Judson went through several iterations of designs for his clasp locker, looking for the right combination of ideas that would result in a workable fastener that was easy enough to manufacture profitably. He lined up backers, formed a company, and marketed various versions of his improved products. But everything he tried seemed to have one or more serious drawbacks. When his fasteners were used in shoes, unexpected failure was a mere inconvenience. If a fastener on a lady’s dress opened unexpectedly, it could have been a social catastrophe. Coupled with a price tag that was exorbitantly high to cover the manual labor needed to assemble them, almost every version of Judson’s invention flopped.
It would take another decade, a change of company name, a cross-country move, and the hiring of a bright young engineer before the world would have what we would recognize as the first modern zipper. Judson hired Gideon Sundback in 1901, and by 1913 he was head designer at the Fastener Manufacturing and Machine Company, newly relocated to Meadville, Pennsylvania after a stop in Hoboken, New Jersey.

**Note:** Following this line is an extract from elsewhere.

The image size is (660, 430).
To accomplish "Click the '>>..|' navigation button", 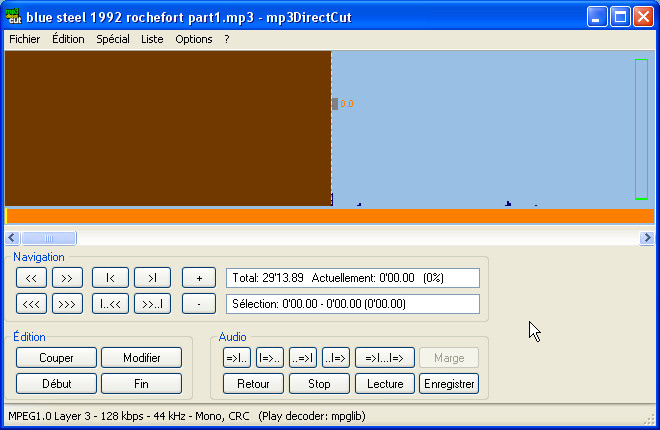I will pos(152,302).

Sundback’s design called for rows of identical teeth with cups on the underside and nibs on the upper, set on fabric tapes. A slide with a Y-shaped channel bent the tapes to open the gap between teeth, allowing the cups to nest on the nibs and mesh the teeth together strongly.
Sundback’s design had significant advantages over any of Judson’s attempts. First, it worked, and it was reliable enough to start quickly making inroads into fashionable apparel beyond its initial marketing toward more utilitarian products like tobacco pouches. Secondly, and perhaps more importantly, Sundback invented machinery that could make hundreds of feet of the fasteners in a day. This gave the invention an economy of scale that none of Judson’s fasteners could ever have achieved.
The machinery that Sundback invented to make his “Separable Fastener” has been much improved since the early 1900s, but the current process still looks similar, at least for metal zippers. Stringers, which are the fabric tapes with teeth attached, are formed in a continuous process by a multi-step punching and crimping machine. For metal stringers, a coil of flat metal is fed into a punch and die to form hollow scoops. The strip is then punched again to form a Y-shape around the scoop and cut it free from the web. The legs of the Y straddle the edge of the fabric tape, and a set of dies then crimps the legs to the tape. A modern zipper machine can make stringers at a rate of 2000 teeth per minute.
Plastic zippers are common these days, too, and manufacturing methods vary by zipper style. One method has the fabric tapes squeezed between the halves of a die while teeth are injection molded around the tape to form two parallel stringers. A sprue connected the stringers by the teeth breaks free after molding, and the completed stringers are assembled later.
Zippers have come a long way since Sundback’s first successful design, with manufacturing improvements that have eliminated many of the manual operations once required. Specialized zippers have made it from the depths of the oceans to the surface of the Moon, and chances are pretty good that if we ever get to Mars, one way or another, zippers will go with us.